According to Scott Neil, Senior Vice President for Meat, Seafood and Fresh Quality Control stated that the Angus beef supply chain is “an opportunity to look at it from end to end”. The program will include 44 farms and 6 Cattle Feeders in Texas. Creekstone Farms operating a slaughter plant in Kansas and a packing plant owned by Walmart to be operated by FPL Food will process cattle.
The action by Walmart follows the opening of a milk processing facility in Indiana that commenced operation in 2018 displacing Dean Foods as a major supplier. The Liberty Foods broiler complex financed and dedicated to Costco in Nebraska is a parallel development in which a retailer has integrated back into the supply chain.

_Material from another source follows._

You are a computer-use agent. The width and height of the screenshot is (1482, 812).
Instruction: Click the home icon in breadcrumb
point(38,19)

If this trend continues, it is highly probable that Walmart, Kroger or Costco, may consider entering egg production through the purchase of an existing producer or developing a strategic partnership to eliminate intermediaries and stabilize prices into their DCs.
Given that many producers are now obliged to replace obsolete cage units with aviaries or other alternative systems requiring capital investment, retailers may determine the benefit of an inexpensive acquisition or financing conversion to secure a steady supply of eggs at a predetermined cost irrespective of market fluctuation. The only deterrents to integration would be considerations such as diversion of capital to farm production, becoming involved in management and assuming risks of disease and natural disasters.